- **Assigned task**
The material below holds a span beginning at the line with "the @mitchellvii handle" and ending at the line with "Click the Activate". Quote that span exactly, both ends included, and only that span.

- **Available data**
——

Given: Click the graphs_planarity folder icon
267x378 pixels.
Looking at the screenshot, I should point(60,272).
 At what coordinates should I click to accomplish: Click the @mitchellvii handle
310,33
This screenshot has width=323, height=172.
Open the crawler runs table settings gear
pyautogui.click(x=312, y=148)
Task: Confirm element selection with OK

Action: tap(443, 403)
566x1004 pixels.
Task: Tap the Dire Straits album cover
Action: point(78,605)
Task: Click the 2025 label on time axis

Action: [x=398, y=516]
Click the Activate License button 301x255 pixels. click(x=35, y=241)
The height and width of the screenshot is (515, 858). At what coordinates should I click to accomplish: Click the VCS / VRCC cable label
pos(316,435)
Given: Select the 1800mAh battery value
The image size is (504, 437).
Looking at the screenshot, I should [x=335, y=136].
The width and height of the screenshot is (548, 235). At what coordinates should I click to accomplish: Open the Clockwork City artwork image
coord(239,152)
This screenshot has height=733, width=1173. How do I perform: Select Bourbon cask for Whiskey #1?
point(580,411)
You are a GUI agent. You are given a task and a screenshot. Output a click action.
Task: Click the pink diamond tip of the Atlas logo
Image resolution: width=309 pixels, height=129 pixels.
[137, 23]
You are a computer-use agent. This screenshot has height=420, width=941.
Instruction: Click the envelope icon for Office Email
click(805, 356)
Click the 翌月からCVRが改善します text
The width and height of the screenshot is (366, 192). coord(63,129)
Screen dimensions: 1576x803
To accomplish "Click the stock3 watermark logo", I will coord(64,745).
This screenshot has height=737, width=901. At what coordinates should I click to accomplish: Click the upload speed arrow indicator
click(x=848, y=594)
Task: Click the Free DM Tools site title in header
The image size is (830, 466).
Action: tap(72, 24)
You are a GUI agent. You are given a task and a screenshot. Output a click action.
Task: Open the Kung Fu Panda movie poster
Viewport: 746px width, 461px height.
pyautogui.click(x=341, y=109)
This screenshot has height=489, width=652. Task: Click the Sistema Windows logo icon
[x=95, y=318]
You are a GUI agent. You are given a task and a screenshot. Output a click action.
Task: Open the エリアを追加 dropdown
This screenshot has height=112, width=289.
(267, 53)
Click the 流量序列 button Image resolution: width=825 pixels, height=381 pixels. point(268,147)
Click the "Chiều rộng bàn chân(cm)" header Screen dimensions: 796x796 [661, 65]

——

- **Written response**
 At what coordinates should I click to accomplish: Click the @mitchellvii handle
310,33
This screenshot has width=323, height=172.
Open the crawler runs table settings gear
pyautogui.click(x=312, y=148)
Task: Confirm element selection with OK

Action: tap(443, 403)
566x1004 pixels.
Task: Tap the Dire Straits album cover
Action: point(78,605)
Task: Click the 2025 label on time axis

Action: [x=398, y=516]
Click the Activate License button 301x255 pixels. click(x=35, y=241)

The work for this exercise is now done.